● **Source text**:
..............................

I don't have plans but after reading I thought I would write to recommend you look into getting a camera to mount near your feeder. A friend doesn't hunt either but is always emailing me pictures of bears, deer, and all sorts of animals his camera has taken pictures of. I believe it is motion activated, and probably not too expensive becuase my friend squeeks when he walks. Just thought I'd add 2 cents worth.


----------



## Ycreek (Dec 8, 2010)

I'm probably the worst woodworker on this forum but I know a decent bit about deer. Our "trough" is very similar to those in pastures. On cool thing you can do while designing your feeder is to place vertical rebar stakes (closed at both ends) between the deer and the corn. Make 'em work for it. When the bucks begin to shed their antlers you'll be amazed at how many you'll find in the bin. I've got a friend who turns the flute end of all of his duck calls out of them.


----------



## Tom5151 (Nov 21, 2008)

Hey guys,

Thanks for the responses. We live full time in a suburb of Chicago. The deer feeder will be at our cabin in northern Wisconsin. I have checked the Wisconsin DNR regulations and deer feeders are permitted and regulated in our county. We are within all of the documented regulations.

As one of the posters mentioned, we have the feeder solely for viewing and photography purposes. 

I will look around to see if I can find some of the pasture feeding "troughs" mentioned above.


----------

..............................

● **Stored records**:
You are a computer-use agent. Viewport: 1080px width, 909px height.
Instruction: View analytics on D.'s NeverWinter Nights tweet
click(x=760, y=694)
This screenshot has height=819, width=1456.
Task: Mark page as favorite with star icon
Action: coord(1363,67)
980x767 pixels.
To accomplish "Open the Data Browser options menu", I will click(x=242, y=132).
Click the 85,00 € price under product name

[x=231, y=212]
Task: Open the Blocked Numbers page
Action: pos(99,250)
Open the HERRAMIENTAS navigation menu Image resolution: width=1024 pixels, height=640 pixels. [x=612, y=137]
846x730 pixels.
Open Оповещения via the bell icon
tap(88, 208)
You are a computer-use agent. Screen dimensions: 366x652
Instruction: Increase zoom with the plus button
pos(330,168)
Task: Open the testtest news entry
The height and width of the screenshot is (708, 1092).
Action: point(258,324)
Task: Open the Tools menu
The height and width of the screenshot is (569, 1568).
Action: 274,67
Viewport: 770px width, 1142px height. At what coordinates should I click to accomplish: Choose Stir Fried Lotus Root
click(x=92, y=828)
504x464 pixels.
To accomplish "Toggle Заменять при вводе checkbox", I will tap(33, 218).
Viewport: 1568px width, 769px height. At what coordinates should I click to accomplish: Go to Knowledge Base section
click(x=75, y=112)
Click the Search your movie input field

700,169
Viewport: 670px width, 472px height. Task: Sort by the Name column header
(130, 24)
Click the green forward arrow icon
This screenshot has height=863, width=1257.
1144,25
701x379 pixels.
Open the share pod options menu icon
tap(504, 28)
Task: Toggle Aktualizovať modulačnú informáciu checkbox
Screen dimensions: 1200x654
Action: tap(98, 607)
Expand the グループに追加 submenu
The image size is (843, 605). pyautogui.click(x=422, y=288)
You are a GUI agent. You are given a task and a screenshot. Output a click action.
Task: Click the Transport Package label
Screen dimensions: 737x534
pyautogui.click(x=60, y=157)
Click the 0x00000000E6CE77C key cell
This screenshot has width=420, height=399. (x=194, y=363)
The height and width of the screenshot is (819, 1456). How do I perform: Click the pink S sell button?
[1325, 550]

..............................

● **Task instructions**: Rewrite the passage of the deer feeder thread starting with "## Tom5151 (Nov" and going on through "and photography purposes.", putting "Minnesota" wherever "Wisconsin" appears.

● **The solution**:
## Tom5151 (Nov 21, 2008)

Hey guys,

Thanks for the responses. We live full time in a suburb of Chicago. The deer feeder will be at our cabin in northern Minnesota. I have checked the Minnesota DNR regulations and deer feeders are permitted and regulated in our county. We are within all of the documented regulations.

As one of the posters mentioned, we have the feeder solely for viewing and photography purposes.